*REQUIREMENT*
The records below are to be retyped in full. Keep every word.
─── SOURCE DATA
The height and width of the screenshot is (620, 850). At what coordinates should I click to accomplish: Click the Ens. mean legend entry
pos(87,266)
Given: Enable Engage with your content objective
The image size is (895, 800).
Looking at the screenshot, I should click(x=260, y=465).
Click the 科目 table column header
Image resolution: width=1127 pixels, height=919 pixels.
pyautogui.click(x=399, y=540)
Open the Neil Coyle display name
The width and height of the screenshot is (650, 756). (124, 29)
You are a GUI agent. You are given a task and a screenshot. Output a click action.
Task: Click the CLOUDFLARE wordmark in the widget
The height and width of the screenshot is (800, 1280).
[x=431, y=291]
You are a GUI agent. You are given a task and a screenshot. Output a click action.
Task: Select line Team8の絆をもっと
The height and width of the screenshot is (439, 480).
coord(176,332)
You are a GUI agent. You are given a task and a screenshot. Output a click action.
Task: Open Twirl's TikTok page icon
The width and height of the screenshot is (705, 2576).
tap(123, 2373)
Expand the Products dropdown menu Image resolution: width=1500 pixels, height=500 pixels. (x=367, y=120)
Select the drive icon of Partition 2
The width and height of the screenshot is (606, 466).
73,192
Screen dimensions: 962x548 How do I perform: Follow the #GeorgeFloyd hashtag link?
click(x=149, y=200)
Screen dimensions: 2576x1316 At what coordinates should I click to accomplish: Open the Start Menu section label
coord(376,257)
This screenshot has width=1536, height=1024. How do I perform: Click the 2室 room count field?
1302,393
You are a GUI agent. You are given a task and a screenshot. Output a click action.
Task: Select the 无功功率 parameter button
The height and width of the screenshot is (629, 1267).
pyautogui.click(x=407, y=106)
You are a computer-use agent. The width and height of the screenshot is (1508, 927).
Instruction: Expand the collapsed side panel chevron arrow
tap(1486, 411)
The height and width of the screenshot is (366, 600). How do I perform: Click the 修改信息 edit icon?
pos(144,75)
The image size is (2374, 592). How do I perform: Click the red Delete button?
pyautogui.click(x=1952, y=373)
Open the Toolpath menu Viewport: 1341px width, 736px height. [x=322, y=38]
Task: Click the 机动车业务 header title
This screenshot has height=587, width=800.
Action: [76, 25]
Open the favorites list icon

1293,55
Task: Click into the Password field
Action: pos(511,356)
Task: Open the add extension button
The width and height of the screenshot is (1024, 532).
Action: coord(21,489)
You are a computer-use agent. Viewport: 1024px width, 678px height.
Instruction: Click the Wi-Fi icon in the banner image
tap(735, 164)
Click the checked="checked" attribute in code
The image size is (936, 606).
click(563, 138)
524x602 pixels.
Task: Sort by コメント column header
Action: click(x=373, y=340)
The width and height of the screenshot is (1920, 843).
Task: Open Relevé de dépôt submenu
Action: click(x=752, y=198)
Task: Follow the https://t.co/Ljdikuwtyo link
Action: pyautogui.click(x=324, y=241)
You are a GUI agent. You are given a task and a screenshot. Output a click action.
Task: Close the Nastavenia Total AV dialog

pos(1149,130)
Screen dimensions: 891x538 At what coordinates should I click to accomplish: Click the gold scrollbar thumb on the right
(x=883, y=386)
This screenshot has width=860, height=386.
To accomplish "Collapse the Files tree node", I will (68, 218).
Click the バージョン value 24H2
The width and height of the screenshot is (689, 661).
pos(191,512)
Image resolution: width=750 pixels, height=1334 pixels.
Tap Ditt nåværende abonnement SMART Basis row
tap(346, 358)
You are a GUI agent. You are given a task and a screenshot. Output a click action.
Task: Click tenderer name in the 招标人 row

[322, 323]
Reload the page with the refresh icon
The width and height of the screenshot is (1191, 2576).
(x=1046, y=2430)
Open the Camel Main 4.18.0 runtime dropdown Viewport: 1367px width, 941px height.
──────
*ANSWER SECTION*
The height and width of the screenshot is (620, 850). At what coordinates should I click to accomplish: Click the Ens. mean legend entry
pos(87,266)
Given: Enable Engage with your content objective
The image size is (895, 800).
Looking at the screenshot, I should click(x=260, y=465).
Click the 科目 table column header
Image resolution: width=1127 pixels, height=919 pixels.
pyautogui.click(x=399, y=540)
Open the Neil Coyle display name
The width and height of the screenshot is (650, 756). (124, 29)
You are a GUI agent. You are given a task and a screenshot. Output a click action.
Task: Click the CLOUDFLARE wordmark in the widget
The height and width of the screenshot is (800, 1280).
[x=431, y=291]
You are a GUI agent. You are given a task and a screenshot. Output a click action.
Task: Select line Team8の絆をもっと
The height and width of the screenshot is (439, 480).
coord(176,332)
You are a GUI agent. You are given a task and a screenshot. Output a click action.
Task: Open Twirl's TikTok page icon
The width and height of the screenshot is (705, 2576).
tap(123, 2373)
Expand the Products dropdown menu Image resolution: width=1500 pixels, height=500 pixels. (x=367, y=120)
Select the drive icon of Partition 2
The width and height of the screenshot is (606, 466).
73,192
Screen dimensions: 962x548 How do I perform: Follow the #GeorgeFloyd hashtag link?
click(x=149, y=200)
Screen dimensions: 2576x1316 At what coordinates should I click to accomplish: Open the Start Menu section label
coord(376,257)
This screenshot has width=1536, height=1024. How do I perform: Click the 2室 room count field?
1302,393
You are a GUI agent. You are given a task and a screenshot. Output a click action.
Task: Select the 无功功率 parameter button
The height and width of the screenshot is (629, 1267).
pyautogui.click(x=407, y=106)
You are a computer-use agent. The width and height of the screenshot is (1508, 927).
Instruction: Expand the collapsed side panel chevron arrow
tap(1486, 411)
The height and width of the screenshot is (366, 600). How do I perform: Click the 修改信息 edit icon?
pos(144,75)
The image size is (2374, 592). How do I perform: Click the red Delete button?
pyautogui.click(x=1952, y=373)
Open the Toolpath menu Viewport: 1341px width, 736px height. [x=322, y=38]
Task: Click the 机动车业务 header title
This screenshot has height=587, width=800.
Action: [76, 25]
Open the favorites list icon

1293,55
Task: Click into the Password field
Action: pos(511,356)
Task: Open the add extension button
The width and height of the screenshot is (1024, 532).
Action: coord(21,489)
You are a computer-use agent. Viewport: 1024px width, 678px height.
Instruction: Click the Wi-Fi icon in the banner image
tap(735, 164)
Click the checked="checked" attribute in code
The image size is (936, 606).
click(563, 138)
524x602 pixels.
Task: Sort by コメント column header
Action: click(x=373, y=340)
The width and height of the screenshot is (1920, 843).
Task: Open Relevé de dépôt submenu
Action: click(x=752, y=198)
Task: Follow the https://t.co/Ljdikuwtyo link
Action: pyautogui.click(x=324, y=241)
You are a GUI agent. You are given a task and a screenshot. Output a click action.
Task: Close the Nastavenia Total AV dialog

pos(1149,130)
Screen dimensions: 891x538 At what coordinates should I click to accomplish: Click the gold scrollbar thumb on the right
(x=883, y=386)
This screenshot has width=860, height=386.
To accomplish "Collapse the Files tree node", I will (68, 218).
Click the バージョン value 24H2
The width and height of the screenshot is (689, 661).
pos(191,512)
Image resolution: width=750 pixels, height=1334 pixels.
Tap Ditt nåværende abonnement SMART Basis row
tap(346, 358)
You are a GUI agent. You are given a task and a screenshot. Output a click action.
Task: Click tenderer name in the 招标人 row

[322, 323]
Reload the page with the refresh icon
The width and height of the screenshot is (1191, 2576).
(x=1046, y=2430)
Open the Camel Main 4.18.0 runtime dropdown Viewport: 1367px width, 941px height.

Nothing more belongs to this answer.